2014 Power Broker


Applied Ingenuity


Brandon Cole, CPCU, CIC
Area Assistant Vice President
Arthur J. Gallagher, Greenwood Village, Colo.

Several Catholic organizations required third parties to purchase liability insurance prior to holding an event on their premises. The previous programs required the church organizations to collect large deposits and handle insurance purchase funds from renting groups — a serious administrative burden for the staff.

Cole, working with a partner carrier, developed coverage and then created a website that now allows these third parties to quote and bind coverage completely online. After the point of purchase, a certificate of insurance is emailed to Cole’s clients’ offices and the clients never have to handle any money.

According to Peter Cronan, director of risk management for the Archdiocese of Denver, Cole adapted the program from a similar one AJG created for colleges and universities — an impressive use of an existing solution.

“The old process was a major administrative burden,” Cronan said. “Once Brandon came to our account, he said he thought he might have something to help us. So he created a similar system for nonprofit religious organizations and we were the test case, a very successful one.”

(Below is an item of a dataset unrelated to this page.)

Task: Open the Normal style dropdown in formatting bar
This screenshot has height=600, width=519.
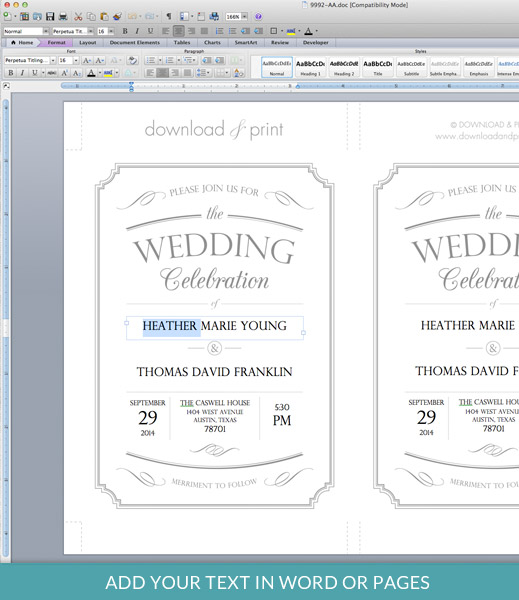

Sharon Powers, director of administration at the American Water Works Association in Denver, said her organization’s insurance needs are complex. However, each inquiry to Cole is met with excellent follow-through and expediency.

Consistently Getting It Right

Tim DePriest, ARM Managing Director Arthur J. Gallagher, Glendale, Calif.

Tim DePriest, ARM
Managing Director
Arthur J. Gallagher, Glendale, Calif.

There is good reason why Tim DePriest again finds himself a Power Broker®. Talking to his nonprofit clients is proof positive that this is one broker who gets it right, without exception.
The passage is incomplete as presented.